Reproduce, word for word, the passage of the blog post below from "Hello my loyal" up to and including "word as well.".

**SOURCE EXTRACT:**
__________________________________________________

I am always a work in progress... We never stop learning to master our craft.

Some of my favorite personal quotes..

"Everything I do, everything I am, all that I breathe is 18+ and will contain sexually suggestive material. ~ Gina Kincade 2011

"If you never have any expectations of other people then you will never be disappointed. When a positive experience occurs it is always a reason to rejoice." ~Gina Kincade, 2009

"I have learned, as a rule of thumb, never to ask whether you can do something. Say, instead, that you are doing it. Then fasten your seat belt. The most remarkable things follow." ~Julia Cameron

Monday, June 28, 2010

"The Mis-use of Double Letters" - A Pet Peeve By Lord Belthizor

Hello my loyal subjects,

In this article, I wish to address an issue which causes me much ire, and that is the use and subsequent mis-use of double letters in a word.

This annoys me to no end, as oft times, the addition or omission of a double letter can lead to a different word entirely, not only in meaning, but in the sound of the word as well.

Observe: Here we have the humble "O"; Fifteenth letter of the alphabet and fourth vowel. This letter is the most commonly mis-used of them all.

An example, if I may: "Lose" versus "Loose". There's a very big difference here as I'm sure you can see. LOSE means to NOT WIN whereas LOOSE means NOT TIGHT. So if you lovely erotic writers are trying to tell me that a particular girl did not win the race, this should be written with only a single "O".

So, why do I constantly see double "O's"? The girl did not LOOSE the race. It's just not possible! Put in the opposite and it makes even less sense: The girl will tighten the race. How the hell could you get that mixed up!?

__________________________________________________

**PROVIDED MATERIAL:**
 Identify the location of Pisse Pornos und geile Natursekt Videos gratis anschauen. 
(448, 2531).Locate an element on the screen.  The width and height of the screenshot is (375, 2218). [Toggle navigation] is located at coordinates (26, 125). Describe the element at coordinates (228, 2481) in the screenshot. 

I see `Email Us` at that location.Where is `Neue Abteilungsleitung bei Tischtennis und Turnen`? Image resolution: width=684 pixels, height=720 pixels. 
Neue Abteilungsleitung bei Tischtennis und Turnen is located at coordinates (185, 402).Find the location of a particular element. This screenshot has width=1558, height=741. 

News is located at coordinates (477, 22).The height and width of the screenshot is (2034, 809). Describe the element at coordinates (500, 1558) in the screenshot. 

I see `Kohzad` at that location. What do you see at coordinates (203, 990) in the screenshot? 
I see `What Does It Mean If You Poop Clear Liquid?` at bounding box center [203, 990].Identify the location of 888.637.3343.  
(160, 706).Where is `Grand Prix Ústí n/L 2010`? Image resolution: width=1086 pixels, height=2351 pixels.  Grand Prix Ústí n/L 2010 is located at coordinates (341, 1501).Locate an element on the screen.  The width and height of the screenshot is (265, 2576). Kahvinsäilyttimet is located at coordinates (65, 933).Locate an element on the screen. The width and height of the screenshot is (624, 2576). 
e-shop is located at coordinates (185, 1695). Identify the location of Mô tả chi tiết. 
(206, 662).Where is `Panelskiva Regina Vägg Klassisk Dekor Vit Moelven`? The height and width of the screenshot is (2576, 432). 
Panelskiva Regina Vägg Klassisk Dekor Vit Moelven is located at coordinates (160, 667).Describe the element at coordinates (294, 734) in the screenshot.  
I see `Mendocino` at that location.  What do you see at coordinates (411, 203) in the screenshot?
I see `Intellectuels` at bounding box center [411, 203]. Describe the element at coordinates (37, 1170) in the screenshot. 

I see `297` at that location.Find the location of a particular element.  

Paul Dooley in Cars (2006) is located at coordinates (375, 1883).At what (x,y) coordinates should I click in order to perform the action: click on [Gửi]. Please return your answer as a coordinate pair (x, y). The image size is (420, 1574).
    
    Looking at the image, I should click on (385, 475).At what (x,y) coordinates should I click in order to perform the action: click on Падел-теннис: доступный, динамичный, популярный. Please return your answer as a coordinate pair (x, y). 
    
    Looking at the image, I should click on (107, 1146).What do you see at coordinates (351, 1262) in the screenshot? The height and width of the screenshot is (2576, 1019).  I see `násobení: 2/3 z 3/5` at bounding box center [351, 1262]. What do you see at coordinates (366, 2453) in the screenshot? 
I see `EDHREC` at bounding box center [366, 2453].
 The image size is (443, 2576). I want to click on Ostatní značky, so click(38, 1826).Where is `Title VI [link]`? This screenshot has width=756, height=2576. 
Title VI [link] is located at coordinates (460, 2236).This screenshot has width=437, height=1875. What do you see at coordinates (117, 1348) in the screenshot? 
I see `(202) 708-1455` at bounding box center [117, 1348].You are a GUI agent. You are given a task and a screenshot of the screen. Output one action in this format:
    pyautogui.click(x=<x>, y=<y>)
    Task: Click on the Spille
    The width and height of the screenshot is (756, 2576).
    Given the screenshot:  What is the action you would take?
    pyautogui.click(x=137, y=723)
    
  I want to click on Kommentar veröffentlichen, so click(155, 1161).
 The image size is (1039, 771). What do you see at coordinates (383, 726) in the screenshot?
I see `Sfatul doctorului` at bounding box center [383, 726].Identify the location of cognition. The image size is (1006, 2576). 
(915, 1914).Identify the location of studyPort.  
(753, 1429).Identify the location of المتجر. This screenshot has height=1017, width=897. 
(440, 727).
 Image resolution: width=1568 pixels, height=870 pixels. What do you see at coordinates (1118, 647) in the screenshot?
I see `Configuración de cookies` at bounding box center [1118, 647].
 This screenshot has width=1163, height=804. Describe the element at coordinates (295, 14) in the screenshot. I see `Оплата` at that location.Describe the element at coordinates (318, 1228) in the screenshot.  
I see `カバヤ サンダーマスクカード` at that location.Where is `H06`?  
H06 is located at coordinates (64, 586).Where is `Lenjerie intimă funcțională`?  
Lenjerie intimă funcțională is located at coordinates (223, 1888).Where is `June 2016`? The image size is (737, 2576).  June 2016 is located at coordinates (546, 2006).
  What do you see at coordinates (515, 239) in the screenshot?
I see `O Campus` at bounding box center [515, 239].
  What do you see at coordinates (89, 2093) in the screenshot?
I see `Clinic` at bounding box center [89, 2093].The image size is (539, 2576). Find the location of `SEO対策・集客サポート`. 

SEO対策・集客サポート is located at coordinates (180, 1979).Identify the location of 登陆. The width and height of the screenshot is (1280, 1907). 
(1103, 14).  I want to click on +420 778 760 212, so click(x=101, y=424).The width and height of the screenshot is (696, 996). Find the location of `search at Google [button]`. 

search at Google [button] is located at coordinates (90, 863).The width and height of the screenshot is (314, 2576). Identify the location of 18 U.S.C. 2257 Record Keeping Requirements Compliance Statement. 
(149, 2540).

__________________________________________________

**CORRECT OUTPUT:**
Hello my loyal subjects,

In this article, I wish to address an issue which causes me much ire, and that is the use and subsequent mis-use of double letters in a word.

This annoys me to no end, as oft times, the addition or omission of a double letter can lead to a different word entirely, not only in meaning, but in the sound of the word as well.